The Reagan administration's neglect of Ainsworth's insights reflected the overriding hostility toward any information -- even from Republican activists -- that put the Contras in a negative light. In early 1987, when Ainsworth spoke with U.S. Attorney Russoniello and the FBI, the Reagan administration was in full damage-control mode, trying to tamp down the Iran-Contra disclosures about Oliver North diverting profits from secret arms sales to Iran to the Contra war.
Fears that the Iran-Contra scandal could lead to Reagan's impeachment made it even less likely that the Justice Department would pursue an investigation into drug ties implicating the Contra leadership. Ainsworth's information was simply passed on to Independent Counsel Lawrence Walsh whose inquiry was already overwhelmed by the task of sorting out the convoluted Iran transactions.
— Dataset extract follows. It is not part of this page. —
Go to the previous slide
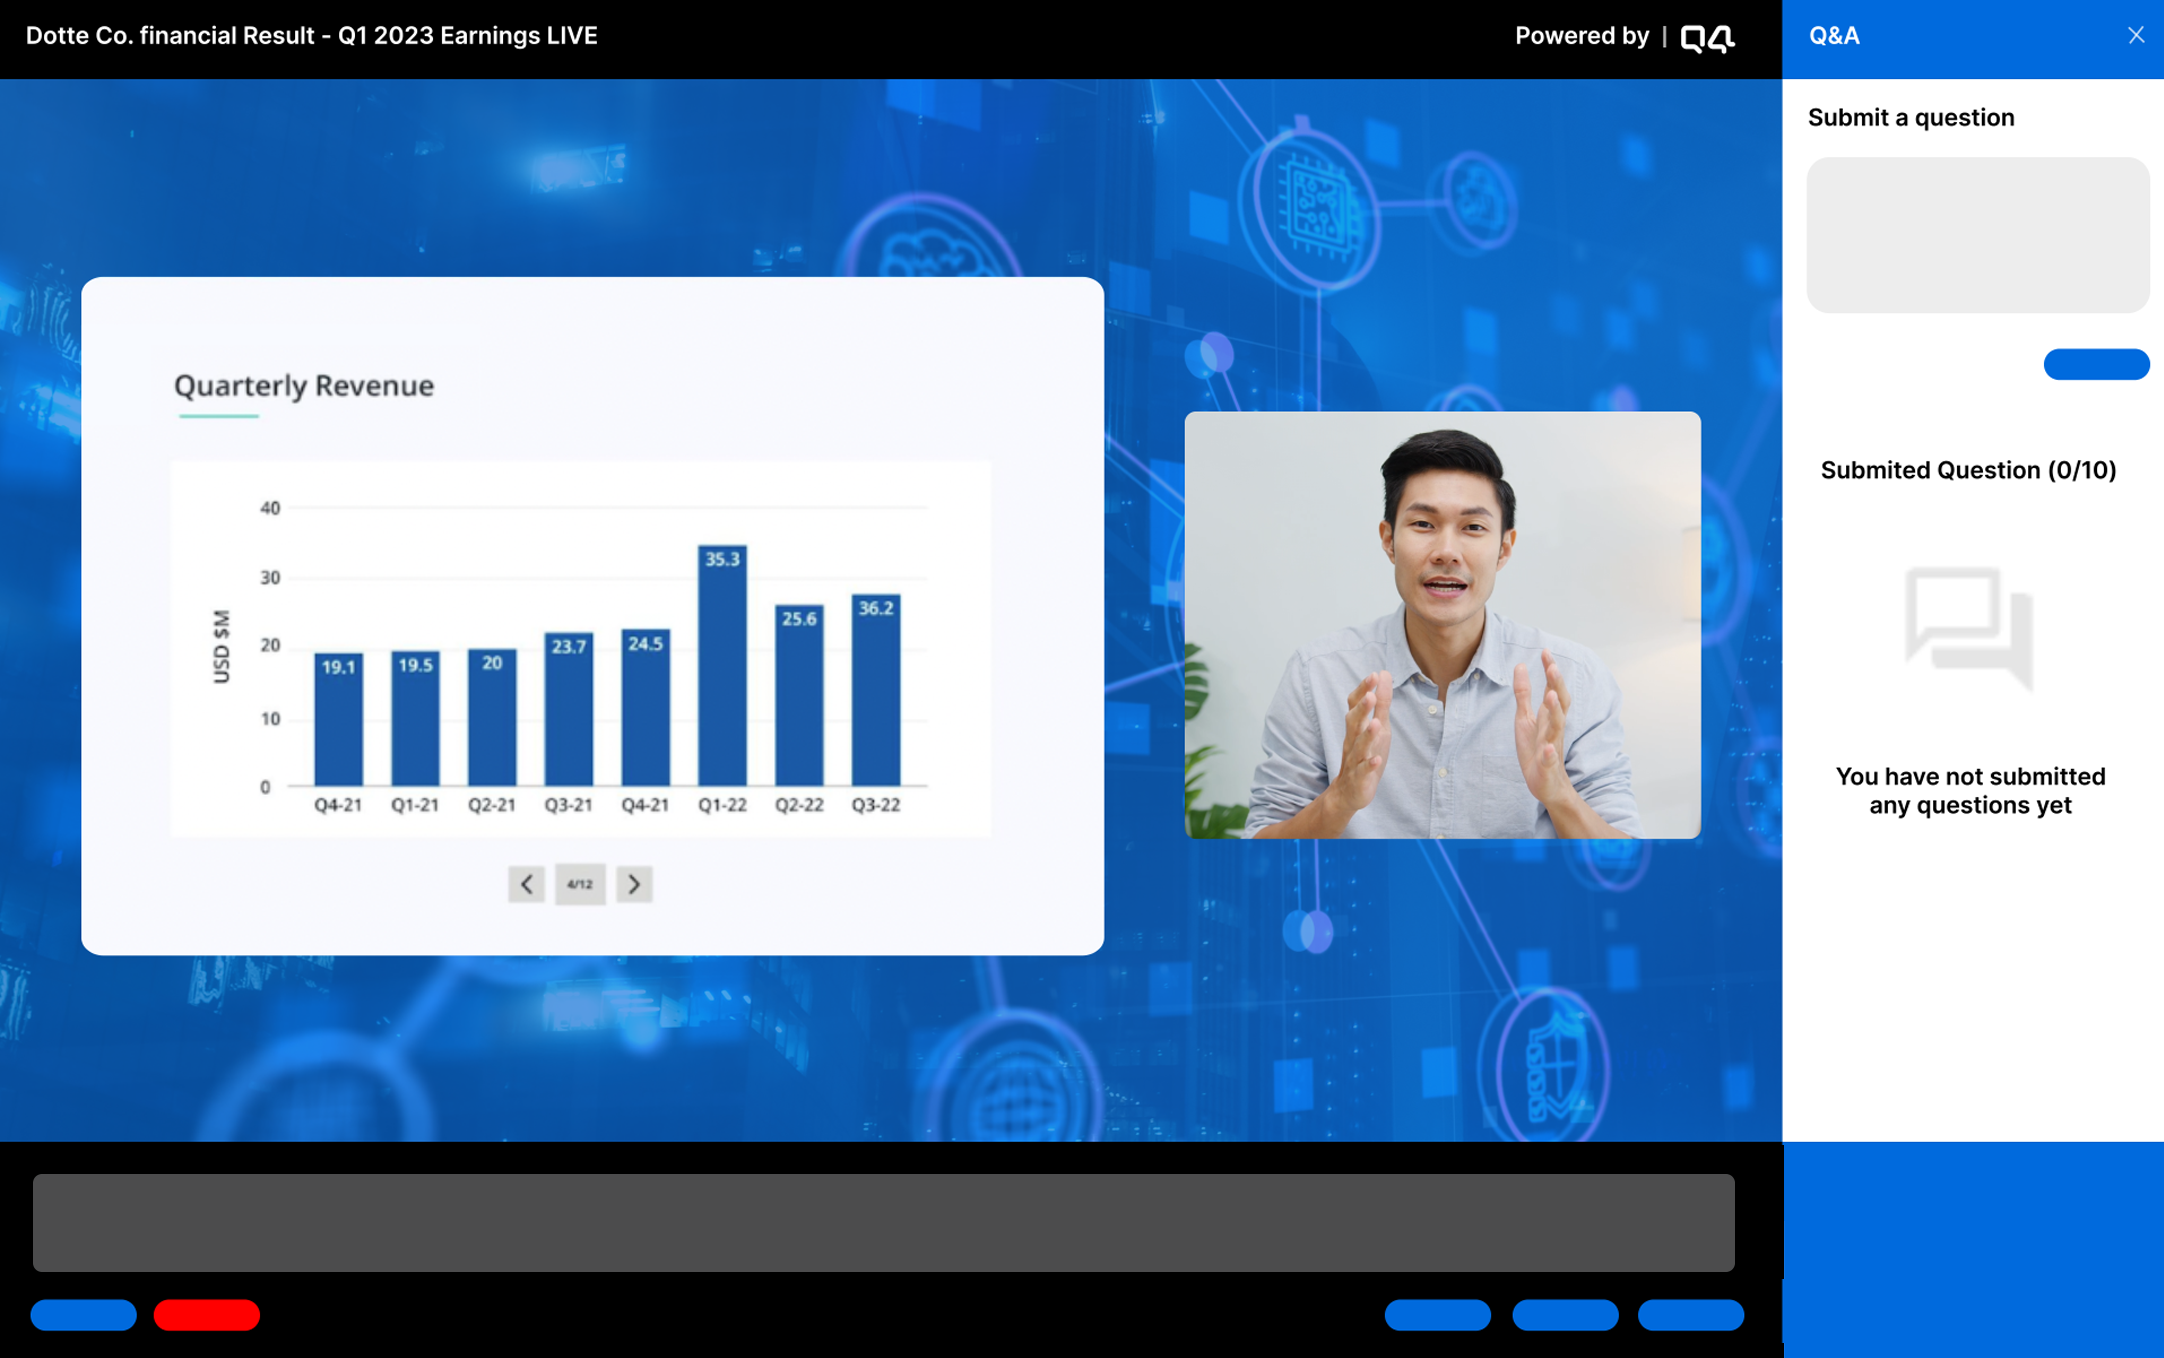 (526, 884)
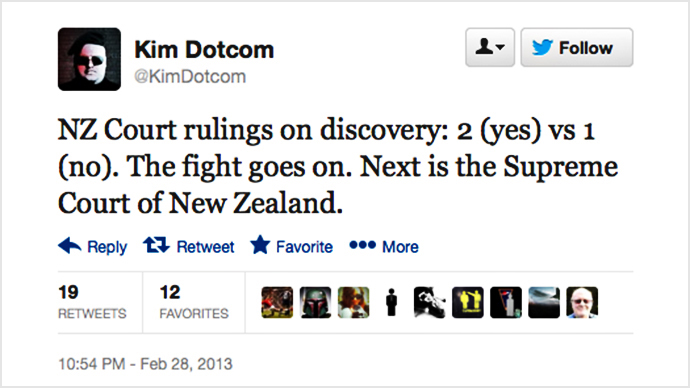Open the black and white photo avatar

pos(429,303)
Publicly, the Reagan team continued dumping on the Contra-cocaine allegations and playing the find-any-possible-reason-to-reject-a-witness game. The major news media went along, leading to much mainstream ridicule of a 1989 investigative report by Sen. John Kerry, D-Massachusetts, who uncovered more drug connections implicating the Contras and the Reagan administration.
Only occasionally, such as when the George H.W. Bush administration needed witnesses to convict Panamanian dictator Manuel Noriega did the Contra-cocaine evidence pop onto Official Washington's radar screens.
During Noriega's drug-trafficking trial in 1991, U.S. prosecutors called as a witness Colombian Medellin cartel kingpin Carlos Lehder, who -- along with implicating Noriega -- testified that the cartel had given $10 million to the Contras, an allegation first unearthed by Sen. Kerry. "The Kerry hearings didn't get the attention they deserved at the time," a Washington Post editorial on Nov. 27, 1991, acknowledged. "The Noriega trial brings this sordid aspect of the Nicaraguan engagement to fresh public attention."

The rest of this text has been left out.